> Exercise details: Identify and pull out each line of the entries in which "will" occurs.
[Start of section]
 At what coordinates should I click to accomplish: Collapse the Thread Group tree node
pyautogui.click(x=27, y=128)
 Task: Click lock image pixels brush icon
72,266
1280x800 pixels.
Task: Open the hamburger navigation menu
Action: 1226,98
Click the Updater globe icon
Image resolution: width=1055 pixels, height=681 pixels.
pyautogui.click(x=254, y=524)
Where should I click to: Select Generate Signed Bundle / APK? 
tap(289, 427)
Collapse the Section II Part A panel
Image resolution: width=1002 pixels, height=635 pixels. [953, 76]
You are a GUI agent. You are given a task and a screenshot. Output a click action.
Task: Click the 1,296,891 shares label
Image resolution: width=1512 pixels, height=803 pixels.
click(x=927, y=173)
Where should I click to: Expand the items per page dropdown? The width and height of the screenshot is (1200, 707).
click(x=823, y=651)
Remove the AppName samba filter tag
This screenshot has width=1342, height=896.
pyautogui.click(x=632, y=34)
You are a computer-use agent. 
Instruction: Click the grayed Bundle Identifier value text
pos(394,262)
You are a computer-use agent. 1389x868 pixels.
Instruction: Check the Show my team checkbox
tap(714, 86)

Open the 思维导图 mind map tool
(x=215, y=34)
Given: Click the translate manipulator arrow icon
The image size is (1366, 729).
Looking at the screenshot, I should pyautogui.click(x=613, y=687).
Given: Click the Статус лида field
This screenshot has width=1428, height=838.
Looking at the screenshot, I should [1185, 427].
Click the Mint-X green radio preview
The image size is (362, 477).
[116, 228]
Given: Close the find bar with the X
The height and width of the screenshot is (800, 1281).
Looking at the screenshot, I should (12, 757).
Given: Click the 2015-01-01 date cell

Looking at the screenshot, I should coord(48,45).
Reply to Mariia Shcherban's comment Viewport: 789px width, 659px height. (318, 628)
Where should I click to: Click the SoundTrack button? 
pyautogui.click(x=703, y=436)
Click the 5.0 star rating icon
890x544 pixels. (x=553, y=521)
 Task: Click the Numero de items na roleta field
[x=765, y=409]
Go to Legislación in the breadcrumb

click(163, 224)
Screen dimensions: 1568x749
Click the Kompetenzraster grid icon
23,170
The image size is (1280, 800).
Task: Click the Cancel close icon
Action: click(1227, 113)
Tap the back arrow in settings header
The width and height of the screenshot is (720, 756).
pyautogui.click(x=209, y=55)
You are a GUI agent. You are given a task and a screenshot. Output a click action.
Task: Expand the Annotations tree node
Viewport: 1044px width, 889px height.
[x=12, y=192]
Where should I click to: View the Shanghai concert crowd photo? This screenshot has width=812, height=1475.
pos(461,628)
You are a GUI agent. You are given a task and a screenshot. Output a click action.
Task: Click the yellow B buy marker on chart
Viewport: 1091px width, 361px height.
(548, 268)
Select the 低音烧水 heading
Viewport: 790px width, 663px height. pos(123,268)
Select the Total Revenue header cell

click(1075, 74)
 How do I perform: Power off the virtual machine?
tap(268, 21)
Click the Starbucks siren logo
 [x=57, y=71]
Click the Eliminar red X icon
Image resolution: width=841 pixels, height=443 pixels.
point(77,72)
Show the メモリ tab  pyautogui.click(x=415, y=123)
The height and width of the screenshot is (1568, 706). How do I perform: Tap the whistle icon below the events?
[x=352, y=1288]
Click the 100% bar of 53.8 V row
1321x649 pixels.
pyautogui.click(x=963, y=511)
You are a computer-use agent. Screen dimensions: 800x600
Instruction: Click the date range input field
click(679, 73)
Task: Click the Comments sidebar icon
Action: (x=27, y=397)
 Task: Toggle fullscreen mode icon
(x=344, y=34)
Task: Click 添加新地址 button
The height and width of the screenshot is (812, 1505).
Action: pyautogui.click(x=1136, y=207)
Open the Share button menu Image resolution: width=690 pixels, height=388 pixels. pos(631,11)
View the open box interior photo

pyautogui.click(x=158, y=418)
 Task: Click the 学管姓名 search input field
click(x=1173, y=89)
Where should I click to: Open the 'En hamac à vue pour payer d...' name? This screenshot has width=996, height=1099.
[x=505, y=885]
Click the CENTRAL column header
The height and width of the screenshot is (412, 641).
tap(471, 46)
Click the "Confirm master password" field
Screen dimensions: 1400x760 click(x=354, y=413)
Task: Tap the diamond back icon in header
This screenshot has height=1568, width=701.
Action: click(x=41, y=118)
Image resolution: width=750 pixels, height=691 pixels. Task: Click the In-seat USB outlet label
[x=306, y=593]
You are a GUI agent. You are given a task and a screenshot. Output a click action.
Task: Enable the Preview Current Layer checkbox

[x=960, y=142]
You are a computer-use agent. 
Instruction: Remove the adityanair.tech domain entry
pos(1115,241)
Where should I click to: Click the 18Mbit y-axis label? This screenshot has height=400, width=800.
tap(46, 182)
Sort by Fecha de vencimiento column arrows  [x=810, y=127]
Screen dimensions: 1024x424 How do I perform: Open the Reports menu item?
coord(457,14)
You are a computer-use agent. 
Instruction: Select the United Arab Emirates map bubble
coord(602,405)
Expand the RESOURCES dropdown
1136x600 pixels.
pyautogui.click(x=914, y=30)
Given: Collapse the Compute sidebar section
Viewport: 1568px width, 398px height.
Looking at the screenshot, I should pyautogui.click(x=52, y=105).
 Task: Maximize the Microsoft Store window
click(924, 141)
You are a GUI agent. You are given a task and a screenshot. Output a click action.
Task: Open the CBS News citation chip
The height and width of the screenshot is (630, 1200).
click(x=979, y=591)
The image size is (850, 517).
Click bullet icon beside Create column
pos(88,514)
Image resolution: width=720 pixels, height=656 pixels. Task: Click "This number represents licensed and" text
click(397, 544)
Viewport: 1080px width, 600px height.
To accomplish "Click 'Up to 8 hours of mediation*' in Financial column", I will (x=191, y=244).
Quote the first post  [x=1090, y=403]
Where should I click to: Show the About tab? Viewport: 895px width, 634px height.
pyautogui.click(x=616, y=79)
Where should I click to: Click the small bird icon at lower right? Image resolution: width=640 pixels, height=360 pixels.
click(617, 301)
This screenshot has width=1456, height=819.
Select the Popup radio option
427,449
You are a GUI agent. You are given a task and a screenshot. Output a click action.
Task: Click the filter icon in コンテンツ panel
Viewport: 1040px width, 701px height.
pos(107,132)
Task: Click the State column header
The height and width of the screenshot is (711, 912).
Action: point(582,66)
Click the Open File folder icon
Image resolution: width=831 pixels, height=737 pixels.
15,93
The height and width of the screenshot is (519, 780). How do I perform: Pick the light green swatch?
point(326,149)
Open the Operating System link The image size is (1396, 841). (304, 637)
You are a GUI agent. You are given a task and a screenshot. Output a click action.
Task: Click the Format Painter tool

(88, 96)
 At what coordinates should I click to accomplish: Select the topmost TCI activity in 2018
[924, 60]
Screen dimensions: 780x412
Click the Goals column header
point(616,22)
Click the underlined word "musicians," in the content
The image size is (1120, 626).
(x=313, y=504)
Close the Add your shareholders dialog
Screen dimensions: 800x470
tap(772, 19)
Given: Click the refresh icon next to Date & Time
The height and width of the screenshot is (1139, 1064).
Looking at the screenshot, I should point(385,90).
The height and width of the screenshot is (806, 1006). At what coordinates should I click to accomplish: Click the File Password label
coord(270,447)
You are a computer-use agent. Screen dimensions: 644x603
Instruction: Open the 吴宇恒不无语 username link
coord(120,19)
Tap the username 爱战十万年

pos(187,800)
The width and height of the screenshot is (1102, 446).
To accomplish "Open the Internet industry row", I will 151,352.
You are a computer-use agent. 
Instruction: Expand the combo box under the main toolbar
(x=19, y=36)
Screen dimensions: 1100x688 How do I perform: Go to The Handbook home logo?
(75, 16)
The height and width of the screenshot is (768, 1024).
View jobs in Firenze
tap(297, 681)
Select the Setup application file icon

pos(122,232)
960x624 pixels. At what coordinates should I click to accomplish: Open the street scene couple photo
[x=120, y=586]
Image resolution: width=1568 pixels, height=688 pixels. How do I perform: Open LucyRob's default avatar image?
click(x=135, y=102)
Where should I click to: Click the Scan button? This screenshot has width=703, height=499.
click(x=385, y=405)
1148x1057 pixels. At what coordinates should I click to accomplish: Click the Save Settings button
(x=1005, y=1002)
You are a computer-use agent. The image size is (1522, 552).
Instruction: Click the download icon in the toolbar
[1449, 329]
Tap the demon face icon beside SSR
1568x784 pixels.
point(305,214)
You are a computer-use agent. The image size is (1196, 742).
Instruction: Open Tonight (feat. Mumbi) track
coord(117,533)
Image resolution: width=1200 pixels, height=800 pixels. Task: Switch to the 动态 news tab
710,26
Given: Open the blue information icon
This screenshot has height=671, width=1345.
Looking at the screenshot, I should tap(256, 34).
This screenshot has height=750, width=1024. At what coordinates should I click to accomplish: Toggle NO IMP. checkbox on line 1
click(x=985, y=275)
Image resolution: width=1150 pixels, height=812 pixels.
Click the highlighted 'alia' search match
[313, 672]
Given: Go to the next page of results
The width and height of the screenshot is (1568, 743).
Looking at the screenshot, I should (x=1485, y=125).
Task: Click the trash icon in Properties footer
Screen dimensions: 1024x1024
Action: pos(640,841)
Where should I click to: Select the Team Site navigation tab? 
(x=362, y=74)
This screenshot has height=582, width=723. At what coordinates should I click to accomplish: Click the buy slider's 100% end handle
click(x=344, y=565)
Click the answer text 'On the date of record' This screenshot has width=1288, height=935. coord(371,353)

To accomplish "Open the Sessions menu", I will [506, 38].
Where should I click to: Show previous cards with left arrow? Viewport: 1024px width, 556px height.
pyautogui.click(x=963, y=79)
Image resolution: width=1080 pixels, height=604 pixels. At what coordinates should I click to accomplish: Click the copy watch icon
[End of section]
> Exercise answer:
To accomplish "Click 'Up to 8 hours of mediation*' in Financial column", I will (x=191, y=244).
To accomplish "Open the Internet industry row", I will 151,352.
To accomplish "Open the Sessions menu", I will [506, 38].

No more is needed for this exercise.